(Pixel coordinate grounding data)
Start of Block

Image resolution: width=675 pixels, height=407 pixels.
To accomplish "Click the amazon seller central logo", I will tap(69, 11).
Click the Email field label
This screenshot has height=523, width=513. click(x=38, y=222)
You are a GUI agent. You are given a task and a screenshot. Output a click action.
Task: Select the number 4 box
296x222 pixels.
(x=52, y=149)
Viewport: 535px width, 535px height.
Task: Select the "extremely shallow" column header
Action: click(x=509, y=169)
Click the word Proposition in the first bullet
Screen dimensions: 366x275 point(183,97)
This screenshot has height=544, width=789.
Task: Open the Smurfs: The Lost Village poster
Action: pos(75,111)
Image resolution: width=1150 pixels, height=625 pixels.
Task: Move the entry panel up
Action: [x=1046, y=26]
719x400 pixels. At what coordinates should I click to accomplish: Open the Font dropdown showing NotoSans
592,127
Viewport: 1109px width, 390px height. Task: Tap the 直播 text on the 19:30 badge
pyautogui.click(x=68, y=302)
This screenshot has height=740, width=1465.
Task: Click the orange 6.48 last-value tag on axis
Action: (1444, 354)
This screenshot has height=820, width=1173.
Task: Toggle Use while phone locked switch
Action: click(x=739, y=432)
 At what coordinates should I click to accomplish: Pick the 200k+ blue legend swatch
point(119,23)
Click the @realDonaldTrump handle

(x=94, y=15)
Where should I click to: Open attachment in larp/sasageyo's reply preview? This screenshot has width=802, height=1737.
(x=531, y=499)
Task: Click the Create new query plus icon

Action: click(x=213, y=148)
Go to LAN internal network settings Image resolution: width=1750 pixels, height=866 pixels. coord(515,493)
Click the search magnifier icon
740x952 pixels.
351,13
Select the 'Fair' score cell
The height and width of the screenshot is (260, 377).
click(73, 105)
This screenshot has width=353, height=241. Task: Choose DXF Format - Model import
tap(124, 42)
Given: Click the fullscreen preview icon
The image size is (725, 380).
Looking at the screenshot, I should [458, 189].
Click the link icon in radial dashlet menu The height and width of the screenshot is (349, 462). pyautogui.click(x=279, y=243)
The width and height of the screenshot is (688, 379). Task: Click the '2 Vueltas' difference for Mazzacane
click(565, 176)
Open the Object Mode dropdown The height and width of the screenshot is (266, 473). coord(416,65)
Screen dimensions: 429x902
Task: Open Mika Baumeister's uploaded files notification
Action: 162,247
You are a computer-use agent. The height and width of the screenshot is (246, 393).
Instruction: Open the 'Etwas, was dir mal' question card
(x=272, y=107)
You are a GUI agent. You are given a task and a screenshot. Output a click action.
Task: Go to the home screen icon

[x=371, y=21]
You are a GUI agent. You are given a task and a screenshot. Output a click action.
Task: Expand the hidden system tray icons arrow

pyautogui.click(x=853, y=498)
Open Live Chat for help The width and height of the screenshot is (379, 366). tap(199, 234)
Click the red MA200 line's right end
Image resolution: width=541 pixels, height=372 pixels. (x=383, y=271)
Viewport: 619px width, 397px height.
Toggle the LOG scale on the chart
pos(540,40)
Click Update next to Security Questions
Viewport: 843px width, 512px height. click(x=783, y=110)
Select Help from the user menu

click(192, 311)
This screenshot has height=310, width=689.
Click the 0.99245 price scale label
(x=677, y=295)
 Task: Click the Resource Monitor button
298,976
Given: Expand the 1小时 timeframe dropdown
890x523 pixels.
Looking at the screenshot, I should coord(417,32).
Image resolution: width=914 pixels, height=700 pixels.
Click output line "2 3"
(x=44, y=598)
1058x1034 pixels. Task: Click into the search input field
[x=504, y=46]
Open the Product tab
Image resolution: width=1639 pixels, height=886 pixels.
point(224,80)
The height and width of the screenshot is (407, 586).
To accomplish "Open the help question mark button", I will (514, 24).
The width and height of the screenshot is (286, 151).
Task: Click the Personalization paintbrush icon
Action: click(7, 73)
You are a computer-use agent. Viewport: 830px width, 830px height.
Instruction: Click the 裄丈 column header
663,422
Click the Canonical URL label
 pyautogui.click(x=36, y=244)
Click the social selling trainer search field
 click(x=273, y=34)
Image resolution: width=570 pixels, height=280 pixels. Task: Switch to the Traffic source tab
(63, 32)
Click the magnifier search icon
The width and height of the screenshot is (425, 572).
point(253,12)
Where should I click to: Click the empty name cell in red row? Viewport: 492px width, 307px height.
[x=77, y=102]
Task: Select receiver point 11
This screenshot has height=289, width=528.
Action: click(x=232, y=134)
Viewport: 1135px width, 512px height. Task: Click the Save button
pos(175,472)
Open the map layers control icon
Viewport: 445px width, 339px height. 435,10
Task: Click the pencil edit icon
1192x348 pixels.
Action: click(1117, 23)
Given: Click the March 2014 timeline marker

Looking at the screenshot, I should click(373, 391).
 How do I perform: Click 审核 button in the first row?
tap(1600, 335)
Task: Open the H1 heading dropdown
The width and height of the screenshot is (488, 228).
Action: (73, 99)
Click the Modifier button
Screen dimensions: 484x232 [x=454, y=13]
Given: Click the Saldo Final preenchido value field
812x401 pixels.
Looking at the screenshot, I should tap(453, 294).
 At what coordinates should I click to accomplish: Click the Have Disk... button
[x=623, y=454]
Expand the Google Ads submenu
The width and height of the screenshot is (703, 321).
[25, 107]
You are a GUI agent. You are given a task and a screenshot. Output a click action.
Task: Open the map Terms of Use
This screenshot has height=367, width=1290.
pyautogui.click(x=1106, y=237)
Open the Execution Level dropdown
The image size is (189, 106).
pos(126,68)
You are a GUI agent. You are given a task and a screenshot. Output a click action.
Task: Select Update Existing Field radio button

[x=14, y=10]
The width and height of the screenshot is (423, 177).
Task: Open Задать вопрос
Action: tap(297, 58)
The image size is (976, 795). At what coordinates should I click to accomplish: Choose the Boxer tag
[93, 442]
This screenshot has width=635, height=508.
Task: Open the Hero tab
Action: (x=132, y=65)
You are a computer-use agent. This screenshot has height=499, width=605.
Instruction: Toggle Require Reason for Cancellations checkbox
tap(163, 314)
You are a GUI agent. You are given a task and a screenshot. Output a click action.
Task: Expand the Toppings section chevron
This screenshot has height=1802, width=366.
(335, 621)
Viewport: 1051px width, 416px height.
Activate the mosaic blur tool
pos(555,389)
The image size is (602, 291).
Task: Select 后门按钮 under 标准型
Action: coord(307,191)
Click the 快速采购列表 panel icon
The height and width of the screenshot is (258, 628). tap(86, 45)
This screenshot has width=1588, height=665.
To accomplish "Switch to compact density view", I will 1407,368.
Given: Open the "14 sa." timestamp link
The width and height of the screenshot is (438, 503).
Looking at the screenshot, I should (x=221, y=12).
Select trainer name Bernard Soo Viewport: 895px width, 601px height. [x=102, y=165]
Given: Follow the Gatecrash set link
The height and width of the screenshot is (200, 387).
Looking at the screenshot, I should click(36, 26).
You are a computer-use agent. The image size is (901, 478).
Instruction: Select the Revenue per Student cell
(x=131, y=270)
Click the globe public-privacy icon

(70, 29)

End of Block

— EXERCISE INSTRUCTIONS —
A copy of each line in the data above that holds the string "link" is needed.

— ANSWER TO THE PROBLEM —
Click the link icon in radial dashlet menu The height and width of the screenshot is (349, 462). pyautogui.click(x=279, y=243)
Given: Open the "14 sa." timestamp link
Given: Follow the Gatecrash set link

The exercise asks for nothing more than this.